Among the three stand-alone approaches, the MDE method that uses all 77 diagnostics exhibits the highest BSS for light or greater (LOG) and moderate or greater (MOG) turbulence events. One thing to note is the improvement of the MDE-based probabilistic forecasts attained by increasing the number of diagnostics from 19 to 77. Increasing the number of diagnostics from 19 to 77 leads to improvements of statistical performance by incorporating a larger variety of turbulence generation mechanisms. The BSS is increased from 0.353 to 0.479 for LOG and from 0.157 to 0.359 for MOG. Increasing the number of diagnostics in the MDE framework does not require any additional GTG runs (i.e., NWx = 1), therefore this performance gain is achievable with only a small increase of computational cost. A single MDE-77D forecast run time is only 1.2–1.3 times longer than a single MDE-19 forecast, compared to the TLE or FME approaches for which computational times increase linearly with the number of ensembles used (Table 2). Among the three stand-alone approaches, MDE-19D shows the second highest BSS for LOG turbulence, and TLE-5TL for MOG turbulence. Between the two NWP ensemble approaches, the TLE approach outperforms the FME approach. This is at least in part due to the slightly larger ensemble spread of TLE than FME where turbulence events are reported (Figs. 6c,d and 8c,d).
Combining MDE with either TLE or FME also improves the BSS; the skill score is improved from 0.353 to 0.437 (TMDE-5TL×19D) or 0.409 (FMDE-21EM×19D) for LOG turbulence, and from 0.157 to 0.343 (TMDE-5TL×19D) or 0.273 (FMDE-21EM×19D) for MOG turbulence. The performance gain by combining the MDE to TLE is comparable to the performance gain by increasing the number of diagnostics in the MDE approach, but at the expense of additional computational costs proportional to the number of weather forecasts (Table 2). Increasing the number of diagnostics from 19 to 77 in the combined TMDE framework further improves the skill score; in terms of the BSS, the largest improvement over the reference (deterministic) forecast is obtained when using the TMDE approach with 77 diagnostics.
The 2 × 2 contingency table.
The slopes of the ROC curves presented in Fig. 13 are estimated by finding the ratio of the change of POD to the change of FAR centered at FAR ∼0.2 (0.05) where the TLE and FME ROC curves of LOG (MOG) bend. A larger slope indicates a better prediction skill, i.e., a larger increase of POD for the same increase of FAR for practical regions of interest (i.e., low FAR and high POD). Similar reasoning using a partial ROC was used by Gill (2016). For LOG turbulence (MOG turbulence), FME-21EM shows the steepest slopes for FAR < 0.2 (for FAR < 0.05), followed by TLE-5TL and TMDE-5TL×77D. MDE-19D shows the least steep slope. Increasing the number of diagnostics improves the MDE-based probabilistic forecasts (i.e., the slopes of the ROC curves are steeper in MDE-77D), and combining MDE with either TLE or FME also leads to steeper slopes, therefore better prediction skills. This is consistent with the findings based on the BSS scores.
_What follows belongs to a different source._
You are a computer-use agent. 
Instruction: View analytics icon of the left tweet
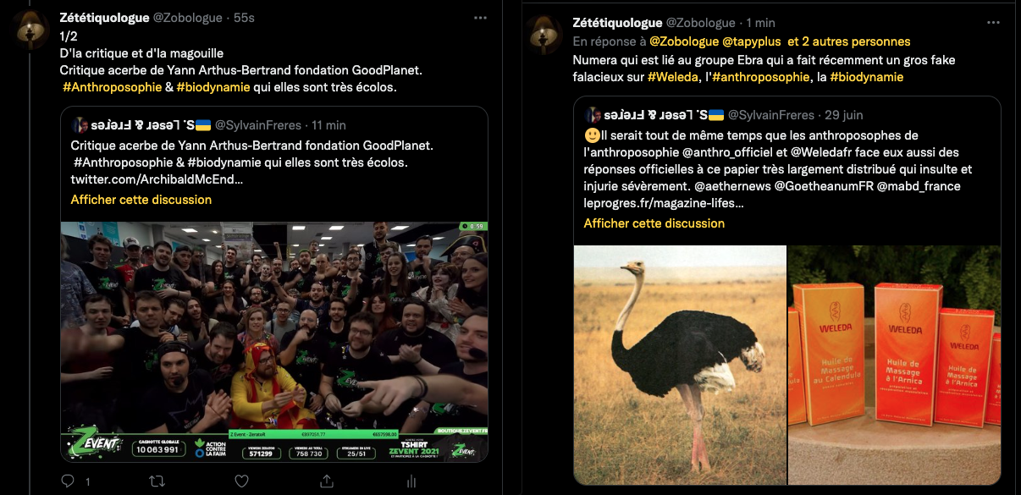click(411, 481)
Histograms of predicted probabilities that correspond to in situ EDR reports and PIREPs and reliability diagrams derived from the histograms are presented in Figs. 14 and 15, respectively. As was seen in the case studies, the MDE method predicts intermediate probabilities more frequently than the TLE and FME methods and 0% probability less often. It rarely predicts 100% probability, as expected from the large disagreement among the diagnostics (Figs. 5a–c). The TLE and FME methods, on the other hand, predict both 0% and 100% probabilities more frequently than the other methods, indicative of a small ensemble spread. Combining MDE with either TLE or FME decreases the frequency of 0% probability while increasing the frequency of low probabilities between 0% and 20%. The relative frequency of forecasted events (i.e., the sum of frequencies for probability > 0% in the histograms) is much higher than the relative frequency of observed turbulence events with respect to the total number of observations (2.43% and 0.63% for LOG and MOG turbulence events, respectively). This emphasizes the overall overprediction of events regardless of method, if not calibrated, as presented in Fig. 15. This overprediction of turbulence events by probabilistic forecasts was also found in previous studies as well (e.g., Gill and Buchanan 2014; Storer et al. 2019, 2020; Lee et al. 2020). This is due in part to a suspected bias in the observations toward nonturbulent events created when pilots try to avoid regions of known turbulence (Sharman et al. 2014; Lee et al. 2020). Lee (2021) demonstrated that the reliability curves can be improved by using subsets of in situ EDR reports that were randomly sampled to have the ratios of turbulence events to the total in situ reports similar to those of the forecasts.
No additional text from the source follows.